In addition, the first partition 205a and the second partition 205b may be integrally formed in one process, but alternatively, may be formed as separate objects in a separate process.

In addition, in the present embodiment, as shown in Fig. 2, the first partition 205a and the second partition 205b divide the discharge space into a delta type, which is a kind of matrix form.

That is, the first partition 205a and the second partition 205b may have a discharge space such that the three discharge cells 220 of the R, G, and B phosphor layers 210 to be described later constitute a unit pixel having a triangular structure. Is partitioning. In this way, the coating area of the phosphor layer 210 is increased to solve the problem of lowering the luminous efficiency due to the application area of the narrow phosphor layer, which is a problem of the conventional stripe-type barrier rib structure or the well-type barrier rib structure of the matrix type. Can be.

More specifically, the three discharge cells 220 of the R, G, and B phosphor layers 210 constitute a unit pixel having an inverted triangle structure, and the inverted triangle structure has a horizontal direction and another neighboring inverted triangle structure. It may be arranged parallel to the vertical direction.

In addition, the three discharge cells 220 of the R, G, and B phosphor layers 210 constitute a unit pixel having an equilateral triangle structure, and the equilateral triangle structure is disposed in parallel with the other equilateral triangle structures in a horizontal direction and a vertical direction. May be

As such, the three discharge cells 220 of the R, G, and B phosphor layers 210 are disposed in an inverted triangle structure or an equilateral triangle structure, thereby different from each of the R, G, and B phosphor layers 210 constituting the unit pixel.
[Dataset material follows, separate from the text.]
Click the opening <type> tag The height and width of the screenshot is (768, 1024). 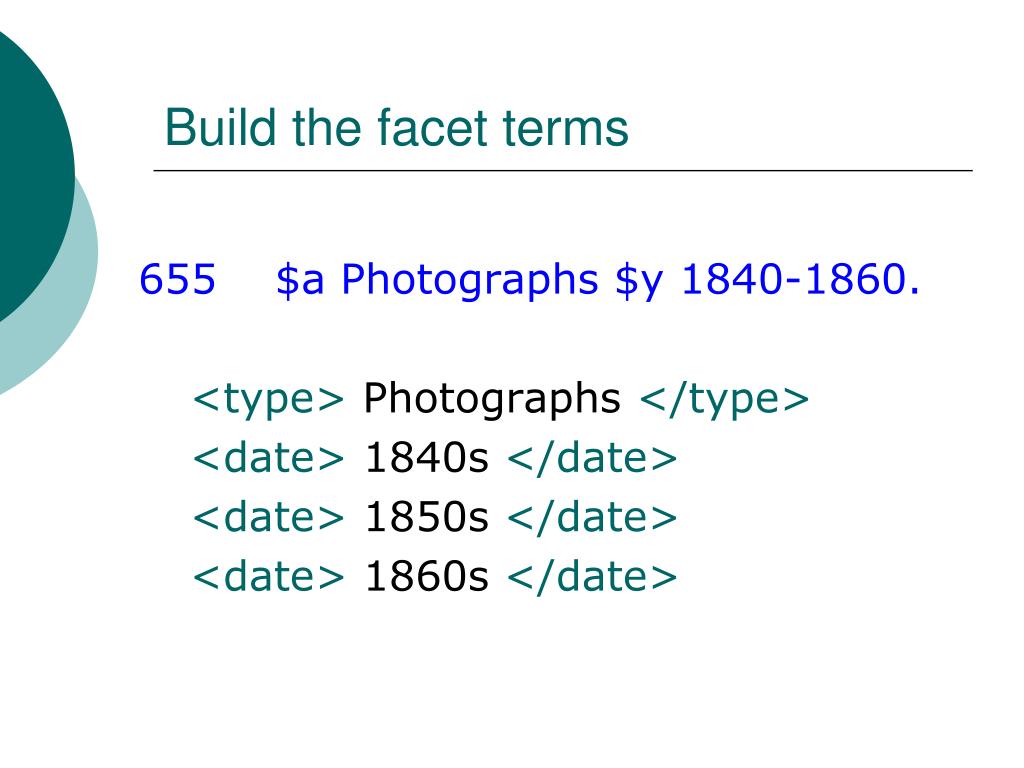tap(268, 400)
Since the distances to the phosphor layers are all equal (L ₁ = L ₂ = L ₃ , L ₁ '= L ₂ ' = L ₃ '), the discharge efficiency can be improved, and the pixel can be easily implemented.

In addition, the cross section of the discharge cell 220 is formed in an octagon in the present embodiment, but the present invention is not limited thereto, and may be formed in various other shapes such as triangle, square, pentagon or hexagon.

In addition, the first partition 205a and the second partition 205b may be formed to have the same shape or may be formed to have different shapes.

3, at least one common electrode 206 and one scanning electrode 207 extending in one direction along the first partition 205a are disposed in the first partition 205a. It is. However, the present invention is not limited thereto, and the common electrode 206 may be disposed in the first partition 205a and the scan electrode 207 may be disposed in the second partition 205b. An electrode arrangement structure is possible.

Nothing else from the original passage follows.